[Stored items from a collection]
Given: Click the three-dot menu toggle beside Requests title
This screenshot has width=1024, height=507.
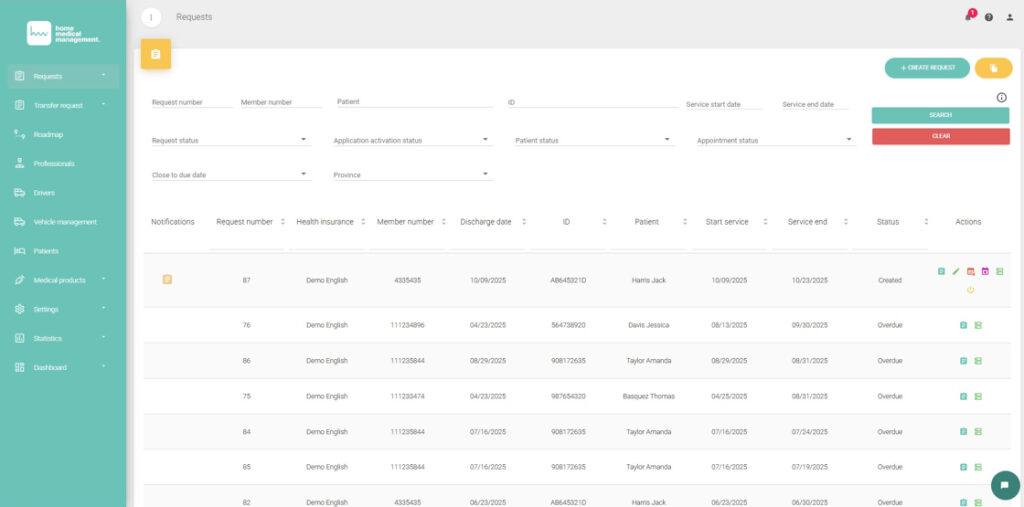Looking at the screenshot, I should pos(151,17).

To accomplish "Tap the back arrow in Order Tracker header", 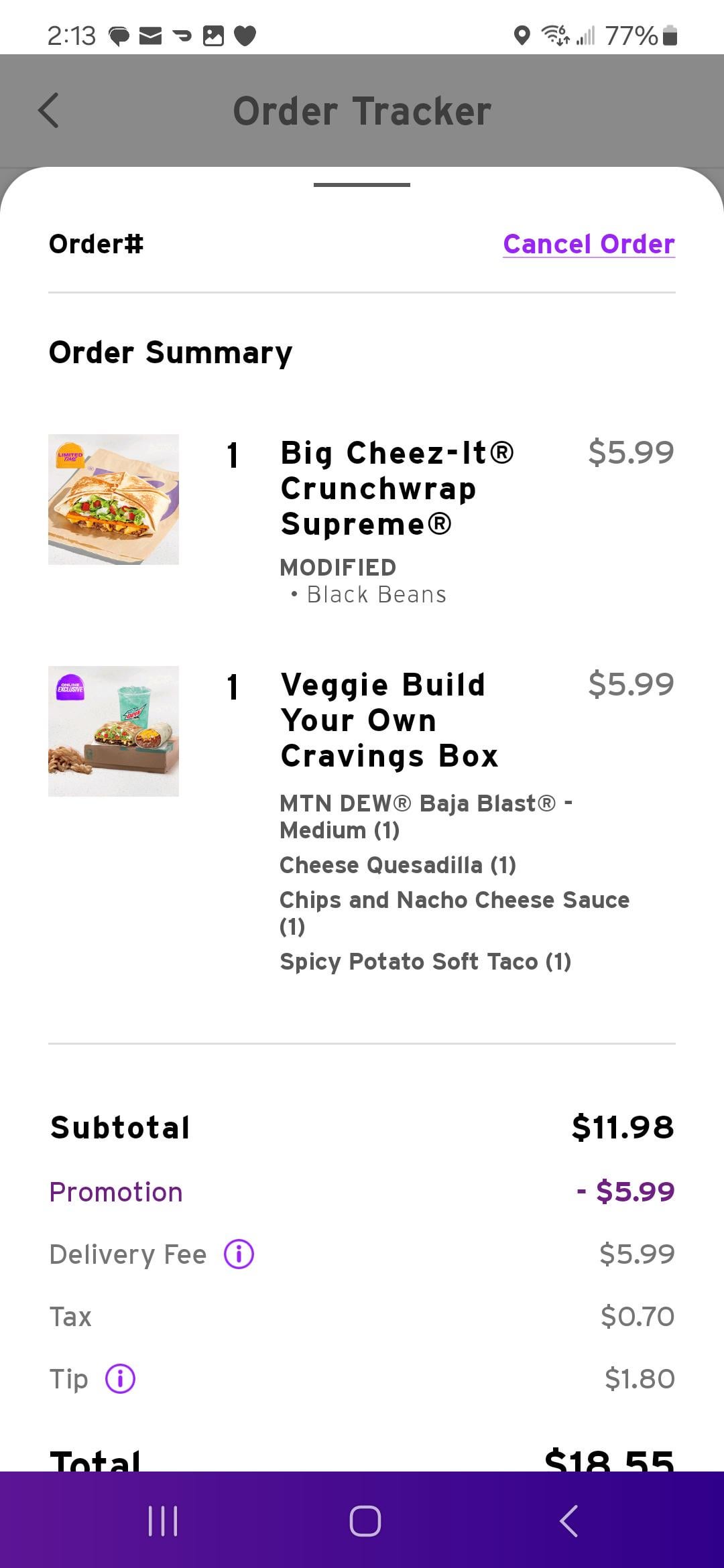I will (x=48, y=111).
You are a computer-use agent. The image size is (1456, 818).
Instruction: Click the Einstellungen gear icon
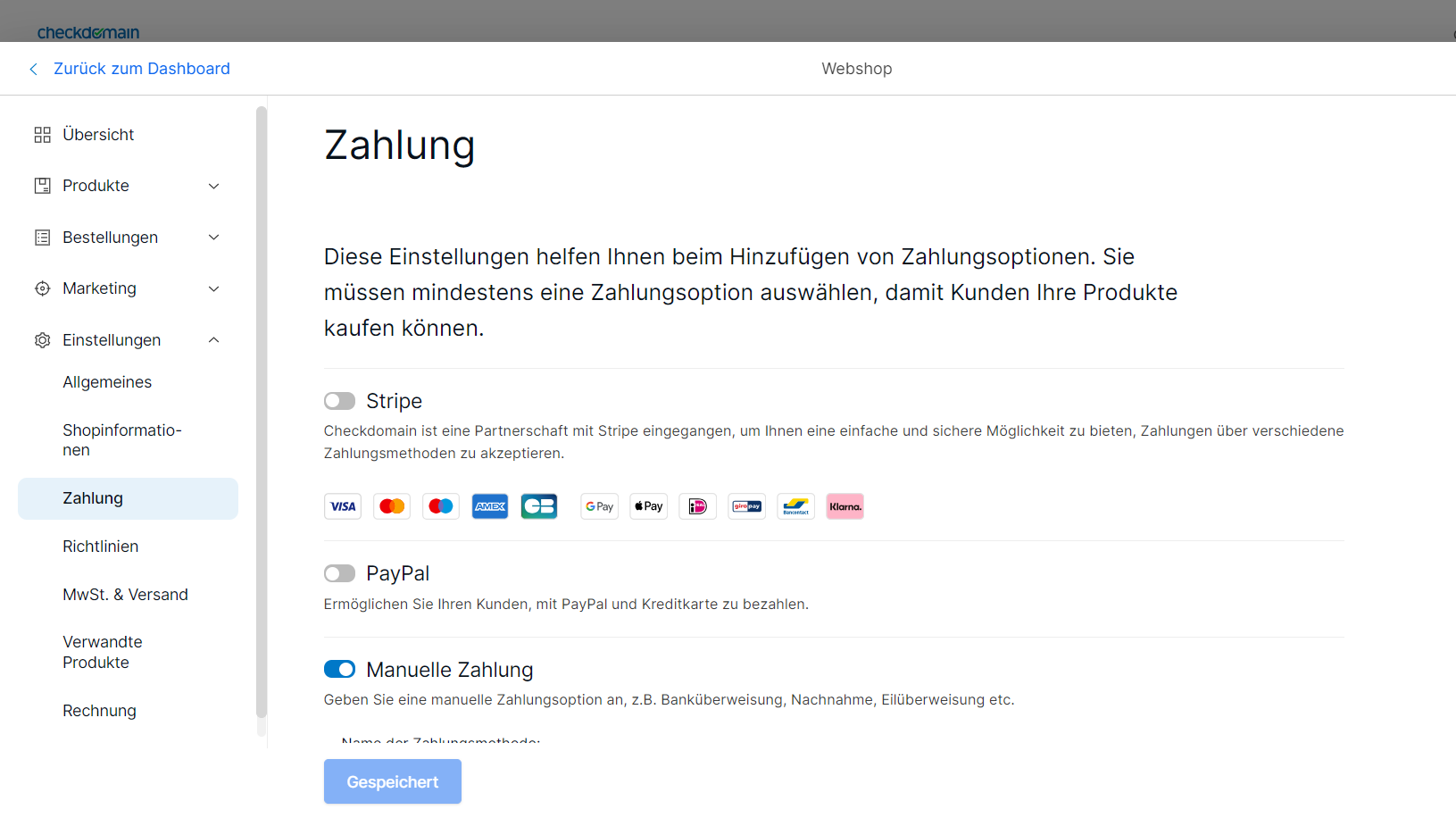click(42, 340)
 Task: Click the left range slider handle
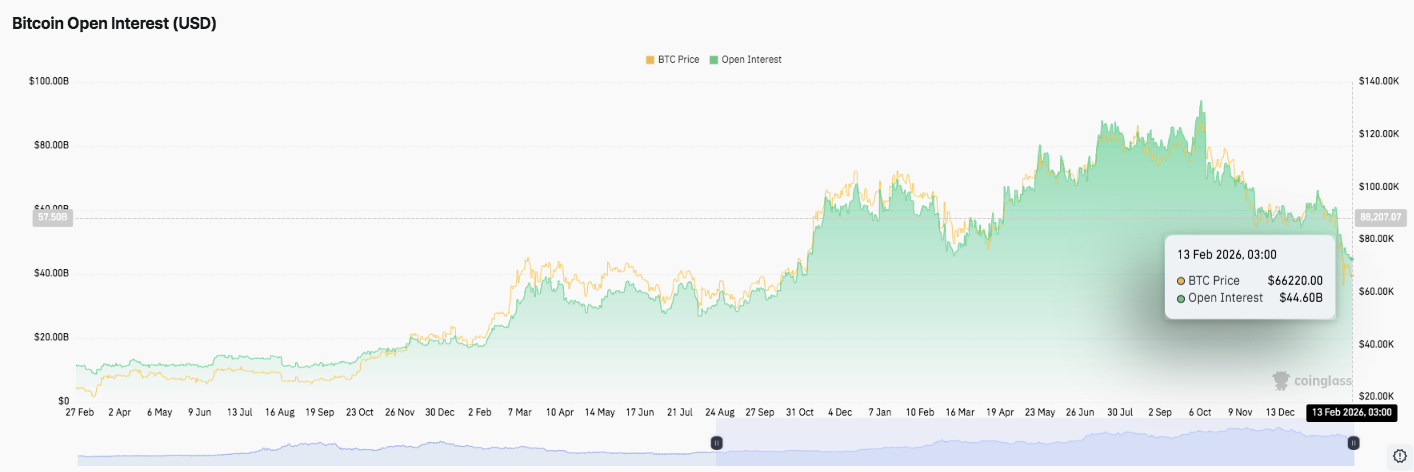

Task details – The lines from the one containing "Instruction: Click the" through the end of the data above are to be copied exactly, both ends included, and pictures are to be omitted.

Task output –
Instruction: Click the Einstellungen gear icon
click(42, 340)
 Task: Click the left range slider handle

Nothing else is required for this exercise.